• [Task]
For every line in the records below that holds "Switch", make a copy.

• [Supplied material]
BEGIN

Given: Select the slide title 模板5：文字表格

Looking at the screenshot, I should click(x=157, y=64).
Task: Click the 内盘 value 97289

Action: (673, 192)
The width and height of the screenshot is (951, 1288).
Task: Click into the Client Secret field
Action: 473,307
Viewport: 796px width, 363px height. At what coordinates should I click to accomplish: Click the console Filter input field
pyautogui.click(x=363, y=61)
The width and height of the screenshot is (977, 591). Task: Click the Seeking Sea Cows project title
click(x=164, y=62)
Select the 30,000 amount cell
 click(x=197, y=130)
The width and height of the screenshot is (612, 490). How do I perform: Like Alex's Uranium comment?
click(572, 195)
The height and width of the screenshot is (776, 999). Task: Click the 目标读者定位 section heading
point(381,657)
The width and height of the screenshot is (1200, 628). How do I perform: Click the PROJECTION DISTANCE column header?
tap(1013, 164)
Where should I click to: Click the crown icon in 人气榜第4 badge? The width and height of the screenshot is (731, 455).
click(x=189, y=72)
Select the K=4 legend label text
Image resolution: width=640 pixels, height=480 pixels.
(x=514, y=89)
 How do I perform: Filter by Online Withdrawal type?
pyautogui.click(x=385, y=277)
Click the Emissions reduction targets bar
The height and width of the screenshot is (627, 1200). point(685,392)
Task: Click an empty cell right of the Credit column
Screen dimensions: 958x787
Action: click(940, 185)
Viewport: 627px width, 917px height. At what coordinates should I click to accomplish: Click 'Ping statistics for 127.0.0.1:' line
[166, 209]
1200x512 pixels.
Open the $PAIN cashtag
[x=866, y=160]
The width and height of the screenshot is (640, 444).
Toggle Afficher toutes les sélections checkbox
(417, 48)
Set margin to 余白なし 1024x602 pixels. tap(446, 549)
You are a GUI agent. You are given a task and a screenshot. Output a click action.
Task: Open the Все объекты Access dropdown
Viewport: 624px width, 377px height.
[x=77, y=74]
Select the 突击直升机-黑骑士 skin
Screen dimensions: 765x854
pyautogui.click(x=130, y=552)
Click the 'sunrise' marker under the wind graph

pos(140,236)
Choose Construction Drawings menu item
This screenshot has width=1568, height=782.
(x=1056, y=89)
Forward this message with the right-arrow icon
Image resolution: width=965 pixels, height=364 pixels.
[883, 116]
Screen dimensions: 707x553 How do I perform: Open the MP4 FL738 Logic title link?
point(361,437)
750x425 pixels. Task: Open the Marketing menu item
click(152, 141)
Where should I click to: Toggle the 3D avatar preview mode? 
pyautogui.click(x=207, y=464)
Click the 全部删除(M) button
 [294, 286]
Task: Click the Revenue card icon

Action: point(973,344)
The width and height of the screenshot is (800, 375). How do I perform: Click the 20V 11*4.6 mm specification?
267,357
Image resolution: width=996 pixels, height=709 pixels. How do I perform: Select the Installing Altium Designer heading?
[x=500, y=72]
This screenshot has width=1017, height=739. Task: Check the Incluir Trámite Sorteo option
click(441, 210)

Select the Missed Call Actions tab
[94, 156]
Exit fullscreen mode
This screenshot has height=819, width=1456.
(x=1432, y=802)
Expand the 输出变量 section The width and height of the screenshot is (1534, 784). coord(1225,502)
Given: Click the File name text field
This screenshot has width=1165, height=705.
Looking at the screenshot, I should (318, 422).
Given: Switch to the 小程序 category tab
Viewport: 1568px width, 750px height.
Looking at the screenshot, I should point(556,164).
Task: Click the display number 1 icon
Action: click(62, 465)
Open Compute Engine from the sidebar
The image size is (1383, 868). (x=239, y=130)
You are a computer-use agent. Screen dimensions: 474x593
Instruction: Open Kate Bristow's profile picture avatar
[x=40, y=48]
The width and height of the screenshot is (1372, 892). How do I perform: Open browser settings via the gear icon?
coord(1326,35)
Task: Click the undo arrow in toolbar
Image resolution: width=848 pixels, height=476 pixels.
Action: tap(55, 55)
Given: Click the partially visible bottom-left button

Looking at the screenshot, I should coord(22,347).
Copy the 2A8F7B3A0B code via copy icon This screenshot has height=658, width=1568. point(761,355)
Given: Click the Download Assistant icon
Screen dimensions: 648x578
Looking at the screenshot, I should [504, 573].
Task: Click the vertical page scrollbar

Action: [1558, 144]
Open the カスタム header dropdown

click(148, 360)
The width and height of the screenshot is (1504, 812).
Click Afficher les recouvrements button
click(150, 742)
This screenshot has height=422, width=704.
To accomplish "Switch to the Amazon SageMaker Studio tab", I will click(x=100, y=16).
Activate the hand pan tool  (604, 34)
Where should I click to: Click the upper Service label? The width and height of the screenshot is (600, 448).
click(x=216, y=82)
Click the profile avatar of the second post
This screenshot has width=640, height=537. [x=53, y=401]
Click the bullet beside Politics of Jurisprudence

END

• [Reply]
Given: Switch to the 小程序 category tab
To accomplish "Switch to the Amazon SageMaker Studio tab", I will click(x=100, y=16).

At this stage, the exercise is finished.